By: /s/ Matt McGraner    
Name:    Matt McGraner
Title:    Authorized Signatory



EXHBIIT A
Borrowing Base Report
FOR MONTH ENDED:    ____________________________ (the “Subject Month”)
LENDER:    NEXBANK
BORROWER:    NEXPOINT DIVERSIFIED REAL ESTATE TRUST OPERATING PARTNERSHIP, L.P., a Delaware limited partnership (“NXDTOP”), NEXPOINT REAL ESTATE CAPITAL, LLC, a Delaware limited liability company (“NREC”), and NEXPOINT REAL ESTATE OPPORTUNITIES, LLC, a Delaware limited liability company (“NREO,” together with NXDTOP and NREC, jointly and severally, the “Borrower”)
This Borrowing Base Report (this “Certificate”) is delivered under the Loan Agreement (as modified, amended, renewed or extended from time to time, the “Loan Agreement”) dated as of May 22, 2023 between Borrower and Lender. Capitalized terms used in this Certificate shall, unless otherwise indicated, have the meanings set forth in the Loan Agreement. The undersigned hereby certifies to Lender as of the date hereof that (a) he/she is a Responsible Officer of Borrower, and that, as such, he/she is authorized to execute and deliver this Borrowing Base Report to Lender on behalf of Borrower, (b) no Event of Default or potential Default has occurred and is continuing, (c) a review of the activities of Borrower during the Subject Month has been made under the undersigned’s supervision with a view to determining the amount of the current Borrowing Base, (d) the Collateral included in the Borrowing Base below meet all conditions to qualify for inclusion therein as set forth in the Loan Agreement, and all representations and warranties set forth in the Loan Agreement with respect thereto are true and correct in all material respects, and (e) the information set forth below (and attached hereto) is true and correct as of the last day of the Subject Month.
Borrowing Base (See Attached Supporting Documentation)
1.The attached supporting documentation details, for each share of IQHQ, as of the date herein: (a) the number of shares owned; and (b) the current market value of each share.

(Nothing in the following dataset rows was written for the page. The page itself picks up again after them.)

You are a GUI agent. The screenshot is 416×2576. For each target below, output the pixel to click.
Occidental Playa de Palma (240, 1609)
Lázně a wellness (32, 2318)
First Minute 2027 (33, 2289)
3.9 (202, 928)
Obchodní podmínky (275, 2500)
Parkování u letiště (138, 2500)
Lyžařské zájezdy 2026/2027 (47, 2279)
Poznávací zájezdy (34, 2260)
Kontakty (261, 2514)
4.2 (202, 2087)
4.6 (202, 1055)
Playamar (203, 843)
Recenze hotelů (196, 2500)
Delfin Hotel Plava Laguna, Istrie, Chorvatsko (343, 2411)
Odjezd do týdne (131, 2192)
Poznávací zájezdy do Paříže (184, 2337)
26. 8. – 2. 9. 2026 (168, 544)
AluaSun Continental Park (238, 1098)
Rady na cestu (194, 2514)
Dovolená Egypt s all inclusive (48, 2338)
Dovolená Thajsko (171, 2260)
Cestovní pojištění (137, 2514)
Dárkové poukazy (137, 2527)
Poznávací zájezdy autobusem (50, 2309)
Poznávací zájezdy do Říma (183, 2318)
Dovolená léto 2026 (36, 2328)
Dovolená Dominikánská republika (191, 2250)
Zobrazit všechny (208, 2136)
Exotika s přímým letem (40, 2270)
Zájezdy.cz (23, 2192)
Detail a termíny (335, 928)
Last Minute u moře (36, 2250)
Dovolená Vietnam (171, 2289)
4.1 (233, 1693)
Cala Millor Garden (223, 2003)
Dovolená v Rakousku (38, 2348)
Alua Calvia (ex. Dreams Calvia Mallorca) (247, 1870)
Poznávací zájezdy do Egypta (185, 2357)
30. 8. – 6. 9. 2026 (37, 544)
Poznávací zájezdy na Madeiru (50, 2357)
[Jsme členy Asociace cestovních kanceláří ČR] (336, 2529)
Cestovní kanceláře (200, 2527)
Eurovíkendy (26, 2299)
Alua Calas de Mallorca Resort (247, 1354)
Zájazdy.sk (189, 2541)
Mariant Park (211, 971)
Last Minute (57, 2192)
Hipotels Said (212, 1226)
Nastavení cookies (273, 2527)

Either (i) sixty percent (60%) of the Collateral Value, or (ii) if IQHQ becomes traded on a Public Exchange, fifty percent (50%) of the Collateral Value, is _______________________________.
2.The appraisal sets forth the market value of the property located at 5916W Loop 289, Lubbock, Texas 79424. Sixty percent (60%) of the Collateral Value is _______________________.

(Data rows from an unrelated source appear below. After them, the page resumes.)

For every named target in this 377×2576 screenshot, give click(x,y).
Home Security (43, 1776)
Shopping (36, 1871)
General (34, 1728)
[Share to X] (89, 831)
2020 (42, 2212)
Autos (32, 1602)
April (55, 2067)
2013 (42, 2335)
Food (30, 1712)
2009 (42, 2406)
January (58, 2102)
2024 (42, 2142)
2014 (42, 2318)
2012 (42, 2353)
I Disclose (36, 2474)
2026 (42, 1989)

3.The Borrowing Base (Aggregate value of lines 1 and 2)    $________



4.The lesser of the Borrowing Base calculated on line 3 above
or the Loan Amount    $________
5.The outstanding principal balance of the Loan    (-)    $________
6.TOTAL NET BORROWING AVAILABILITY    $________
(Line 4 minus Line 5)
(If result is a negative figure, this amount is due immediately as a principal payment.)
(not to exceed the
Loan Amount)

IN WITNESS WHEREOF, the undersigned has executed this Borrowing Base Report as of _______________, ____.